Diary
Surgery Day – Sept. 28, 1998-3
10:15 a.m.
Three hours have passed since she left the room and I have remained here at the window, pen in hand, writing these thoughts and prayers as they come through, watching the joyous mockingbird on the high tops of trees sing his infinite variations of joy and I feel that if my songs of healing are accepted by the Lord, you will be healed and through the pain and tears draw ever nearer to Him. My love and my songs go forth to thee.
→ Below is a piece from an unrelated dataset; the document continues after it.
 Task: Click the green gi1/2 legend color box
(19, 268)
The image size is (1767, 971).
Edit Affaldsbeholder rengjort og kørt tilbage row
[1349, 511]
Rest lovely soul on the peace of his bosom and in the lap of our Mother.
10:20 a.m.
Now the rain unceasingly descends
And through its cleansing streams the earth and sky
Of its purifying essence do partake,
And I beloved stand alone, my cry
To wash away the doubt that sears and rends.
10:25 a.m.
How we wept that night of the doctor's foreboding call, promising no hope for life. The shock I saw within your eyes, your face, your body rigid with the dawning reality of his words, cleaved my heart. Your first words were: "It's so beautiful (looking out the window at the woods, the lake, the trees) I don't want to leave you." You then said: "If I could pour my whole being into you, I would never leave you." Through the flow of tears there came also the touch of the Presence, bringing us closer than ever before, and now, we are truly united in our love and aspiration for the Supramental path. There is no darkness light cannot overcome and I know, exquisite soul, that you will ever walk in loveliness and light.